Do you know what the signs are in your life that tell you relationships are pulling on your heart? Do you know what you need to do in order to turn your heart toward home?
It is good to be the kind of person to whom other people matter—as long as you keep your heart turned toward your marriage and toward home.
The wisest of women builds her house, but folly with her own hands tears it down. Proverbs 14:1
Turn Your Heart Toward Home
Image courtesy of David Castillo Dominici / FreeDigitalPhotos.net
Good write up. But noticed it’s more to women. Kindly note that it could also happen to a man too as I know some one who went through same.
Thank you
Yes, these things can happen just as much to men as to women–but since I try to write primarily to women, I didn’t get into that much.

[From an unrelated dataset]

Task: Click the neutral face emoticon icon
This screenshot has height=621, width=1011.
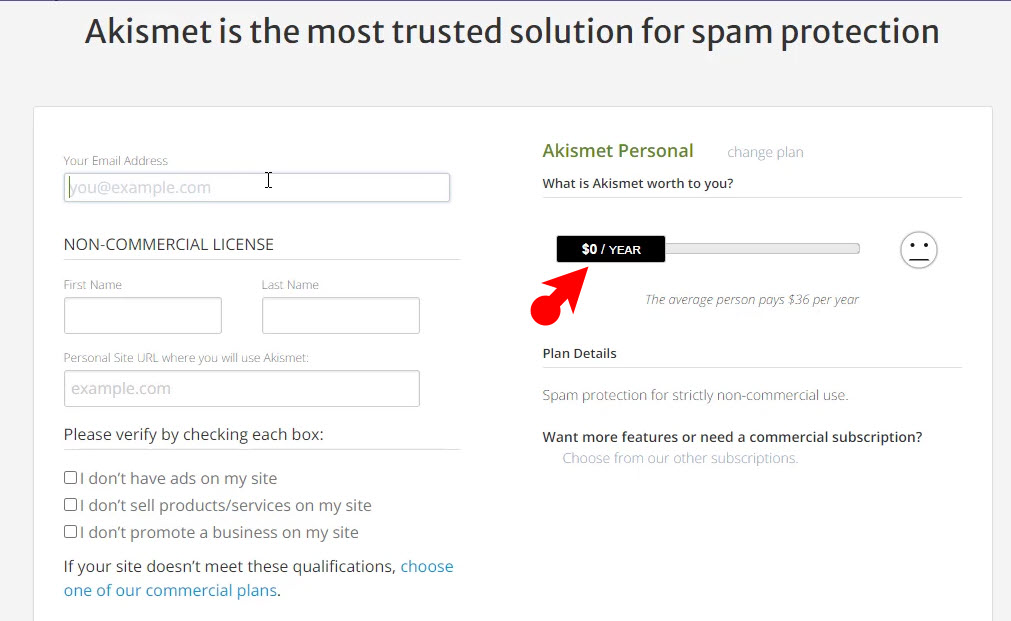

Are there additional signs that might indicate to a man that his heart is pulling away from home?
Extremely good post. Hope my wife happens to read it. All good safeguard guiderails that you mentioned. Can I offer a supplementary way to consider this? My wife has several times had important church “callings” on which she could (and sometimes has) spent an enormous amount of time. In many cases she did this (was able to spend this amount of time) by neglecting the kids and me (mostly me). I several times said to her that I would support her spending significant time if she did the following: understood what I and the kids needed from her and made sure that she met those needs first. She is very organized and does many things well, but one thing very poorly: sex, including romance and intimacy). She seems to have expected that I did everything in this area: initiate, clear her mind when she is too busy (who can do that?), turn her on, get her to orgasm, and everything else relating to sex, intimacy and romance, all without much if any of an effort on her part. Only after many years of marriage and much complaining has she started to do better? Why? I have honestly no good answer.
Thanks for the comment. This post is one of several about turning your heart toward home. You can read the first one here: //forgivenwife.com/2013/12/29/turn-your-heart-toward-home/. You’ll see that ministry is on the list to be addressed in a future post.
Great post on an important issue. Thanks for covering it so well.